— START OF TEXT PASSAGE —

The issue of people scatter willy-nilly in public places is not restricted to Britain. The Parks Authority on South Africa has needed to issue a statement telling people what they can and cant do when it comes to ashes and memorialisation.
Table Mountain National Park (near Cape Town) authority took to Facebook to put out a notice asking people not to simple do as they wished and respect the park and its’s guests…
“our rangers have also come across shrines and urns placed in memorial of loved ones who have passed on, we are sympathetic to your loss and understand that our park users would like to remember their loved ones in the park which they fondly used. However, SANParks considers it a contravention when an urn with cremated remains is buried, outside of an existing grave or burial site in a National Park, or without the knowledge of, or mandatory permission from management.
Should urns and shrines with ashes be found in a National Park, SANParks staff members will hand these over to the SAPS. The Park does not allow for the burial or placement of urns in any area but we do allow for the scattering of ashes at a designated area in the park. “
The comments appear to the general mix of people wishing to have their voiced heard, but generally supportive of the Authority.

— END OF TEXT PASSAGE —
— START OF MATERIAL PROVIDED —

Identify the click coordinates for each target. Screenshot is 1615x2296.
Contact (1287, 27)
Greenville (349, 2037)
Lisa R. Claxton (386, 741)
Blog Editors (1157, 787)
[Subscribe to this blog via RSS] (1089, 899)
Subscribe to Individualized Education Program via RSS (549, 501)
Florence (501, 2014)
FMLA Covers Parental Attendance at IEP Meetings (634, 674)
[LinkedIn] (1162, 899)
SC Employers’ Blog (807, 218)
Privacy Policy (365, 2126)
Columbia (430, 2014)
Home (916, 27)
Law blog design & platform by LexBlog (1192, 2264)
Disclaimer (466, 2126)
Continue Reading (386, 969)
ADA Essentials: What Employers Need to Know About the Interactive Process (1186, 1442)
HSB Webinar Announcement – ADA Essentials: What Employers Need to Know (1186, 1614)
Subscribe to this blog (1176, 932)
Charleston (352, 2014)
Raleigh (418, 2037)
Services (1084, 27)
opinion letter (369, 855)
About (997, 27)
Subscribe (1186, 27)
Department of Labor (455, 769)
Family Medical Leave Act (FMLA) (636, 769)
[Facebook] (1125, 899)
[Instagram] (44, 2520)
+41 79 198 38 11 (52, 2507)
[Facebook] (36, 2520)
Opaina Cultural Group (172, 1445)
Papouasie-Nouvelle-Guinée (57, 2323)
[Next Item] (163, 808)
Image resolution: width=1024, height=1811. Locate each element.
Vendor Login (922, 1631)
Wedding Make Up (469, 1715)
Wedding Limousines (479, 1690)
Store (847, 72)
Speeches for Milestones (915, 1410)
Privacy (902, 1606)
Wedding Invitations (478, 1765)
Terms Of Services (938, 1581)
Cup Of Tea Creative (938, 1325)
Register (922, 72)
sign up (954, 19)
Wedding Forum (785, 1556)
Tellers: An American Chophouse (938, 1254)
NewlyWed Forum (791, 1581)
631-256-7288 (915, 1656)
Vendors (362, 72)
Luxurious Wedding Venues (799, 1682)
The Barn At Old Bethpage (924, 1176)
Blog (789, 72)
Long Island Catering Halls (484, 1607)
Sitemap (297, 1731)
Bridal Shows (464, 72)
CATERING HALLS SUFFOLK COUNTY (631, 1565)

— END OF MATERIAL PROVIDED —

• GIVEN TASK A
Reproduce the passage on ashes in public parks from "The issue of" to "permission from management.", swapping "rangers" for "park staff".
• GIVEN TASK B
Turn the entries from the line with "Wedding Make Up (469, 1715)" to the line with "Sitemap (297, 1731)" into a numbered list, leaving out any blank lines.

• WORKED ANSWER A
The issue of people scatter willy-nilly in public places is not restricted to Britain. The Parks Authority on South Africa has needed to issue a statement telling people what they can and cant do when it comes to ashes and memorialisation.
Table Mountain National Park (near Cape Town) authority took to Facebook to put out a notice asking people not to simple do as they wished and respect the park and its’s guests…
“our park staff have also come across shrines and urns placed in memorial of loved ones who have passed on, we are sympathetic to your loss and understand that our park users would like to remember their loved ones in the park which they fondly used. However, SANParks considers it a contravention when an urn with cremated remains is buried, outside of an existing grave or burial site in a National Park, or without the knowledge of, or mandatory permission from management.

• WORKED ANSWER B
1. Wedding Make Up (469, 1715)
2. Wedding Limousines (479, 1690)
3. Store (847, 72)
4. Speeches for Milestones (915, 1410)
5. Privacy (902, 1606)
6. Wedding Invitations (478, 1765)
7. Terms Of Services (938, 1581)
8. Cup Of Tea Creative (938, 1325)
9. Register (922, 72)
10. sign up (954, 19)
11. Wedding Forum (785, 1556)
12. Tellers: An American Chophouse (938, 1254)
13. NewlyWed Forum (791, 1581)
14. 631-256-7288 (915, 1656)
15. Vendors (362, 72)
16. Luxurious Wedding Venues (799, 1682)
17. The Barn At Old Bethpage (924, 1176)
18. Blog (789, 72)
19. Long Island Catering Halls (484, 1607)
20. Sitemap (297, 1731)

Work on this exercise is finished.